> 指示:
"Task: Click the dialog" を含む行からエントリの最後までを一字も変えずに書き写してください。

データソースの項目
──────

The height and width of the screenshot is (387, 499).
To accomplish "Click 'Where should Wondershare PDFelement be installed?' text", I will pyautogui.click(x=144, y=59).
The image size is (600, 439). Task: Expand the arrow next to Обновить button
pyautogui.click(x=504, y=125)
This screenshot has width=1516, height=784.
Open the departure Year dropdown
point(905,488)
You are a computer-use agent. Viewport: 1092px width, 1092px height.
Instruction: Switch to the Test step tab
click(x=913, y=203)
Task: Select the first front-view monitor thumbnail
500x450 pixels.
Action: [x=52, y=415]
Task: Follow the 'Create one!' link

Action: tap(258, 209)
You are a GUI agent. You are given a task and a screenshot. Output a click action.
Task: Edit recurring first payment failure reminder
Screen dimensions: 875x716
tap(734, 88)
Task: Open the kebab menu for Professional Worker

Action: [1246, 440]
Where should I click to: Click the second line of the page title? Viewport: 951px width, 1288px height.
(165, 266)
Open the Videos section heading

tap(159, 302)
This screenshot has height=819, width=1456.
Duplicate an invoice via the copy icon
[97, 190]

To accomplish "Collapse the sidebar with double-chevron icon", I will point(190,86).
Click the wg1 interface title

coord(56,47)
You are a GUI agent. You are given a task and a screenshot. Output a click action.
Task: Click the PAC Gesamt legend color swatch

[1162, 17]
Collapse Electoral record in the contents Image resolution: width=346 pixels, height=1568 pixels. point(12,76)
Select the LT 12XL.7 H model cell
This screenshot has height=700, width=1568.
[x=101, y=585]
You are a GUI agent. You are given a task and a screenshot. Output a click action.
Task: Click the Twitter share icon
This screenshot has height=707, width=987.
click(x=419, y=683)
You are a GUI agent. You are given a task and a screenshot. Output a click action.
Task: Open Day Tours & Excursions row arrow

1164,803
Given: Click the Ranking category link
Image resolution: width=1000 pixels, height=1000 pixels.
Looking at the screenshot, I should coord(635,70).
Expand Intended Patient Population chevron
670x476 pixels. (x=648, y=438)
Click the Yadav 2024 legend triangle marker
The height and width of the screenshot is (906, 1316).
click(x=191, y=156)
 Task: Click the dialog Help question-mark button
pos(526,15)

──────

> 期待される回答:
 Task: Click the dialog Help question-mark button
pos(526,15)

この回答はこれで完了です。